* [PROBLEM DESCRIPTION]:
Copy only the lines from the one containing "You are a GUI" through the final line of the records below, exactly as written, with no pictures.

* [MATERIALS PROVIDED]:
☆ ☆ ☆ ☆ ☆ ☆ ☆

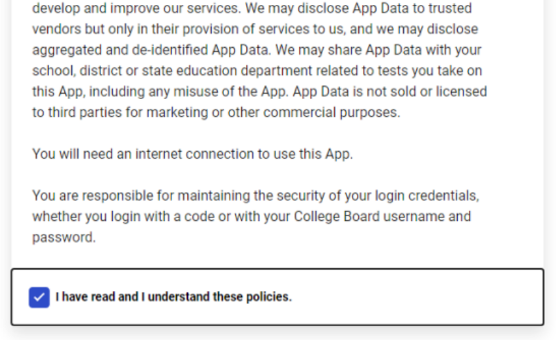Screen dimensions: 556x340
Task: Click empty space right of the policies label
Action: [415, 297]
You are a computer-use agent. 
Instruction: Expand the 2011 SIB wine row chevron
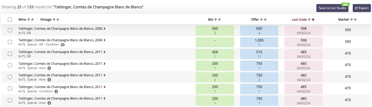[105, 52]
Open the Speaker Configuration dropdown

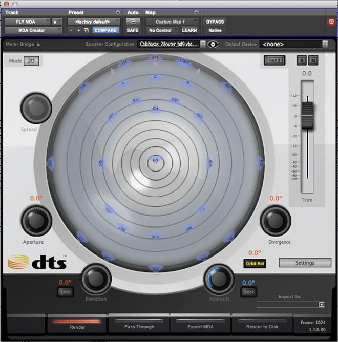(172, 45)
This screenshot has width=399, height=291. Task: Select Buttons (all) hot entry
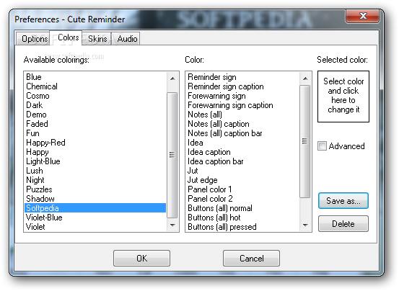(243, 218)
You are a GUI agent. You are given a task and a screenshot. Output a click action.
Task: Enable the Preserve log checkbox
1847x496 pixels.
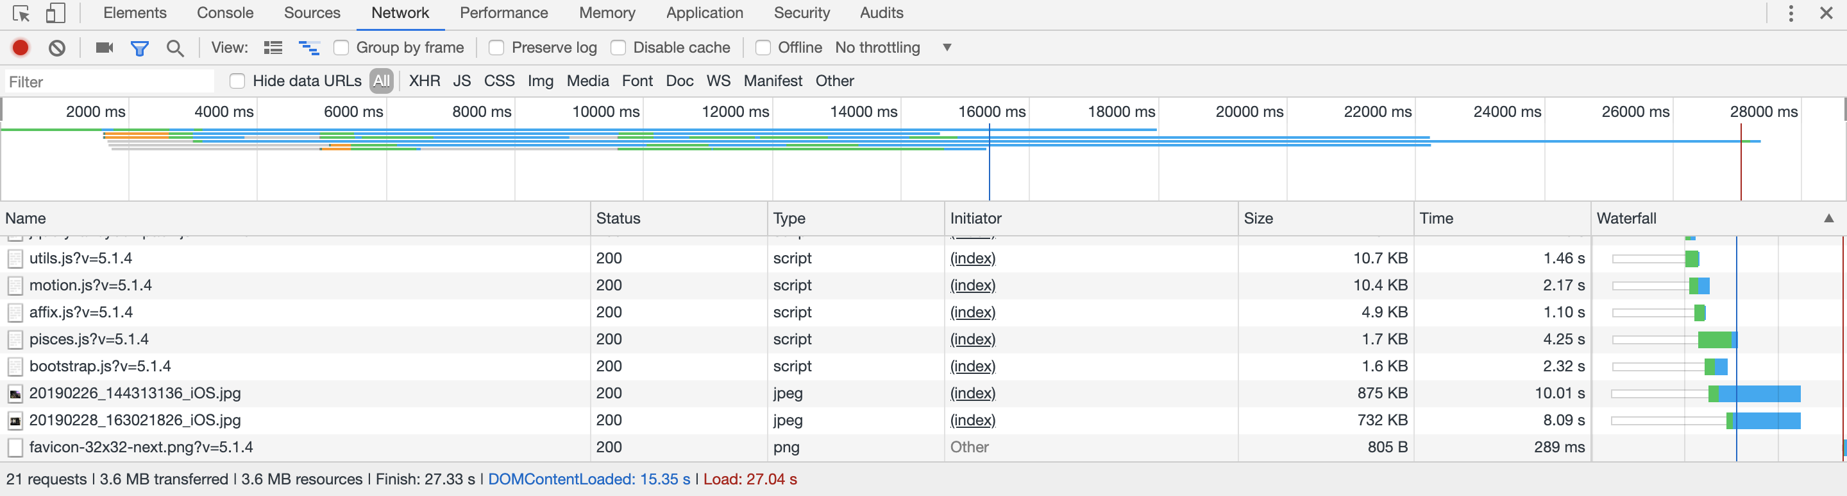click(496, 48)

☆ ☆ ☆ ☆ ☆ ☆ ☆

* [ANSWER SECTION]:
You are a GUI agent. You are given a task and a screenshot. Output a click action.
Task: Enable the Preserve log checkbox
1847x496 pixels.
click(496, 48)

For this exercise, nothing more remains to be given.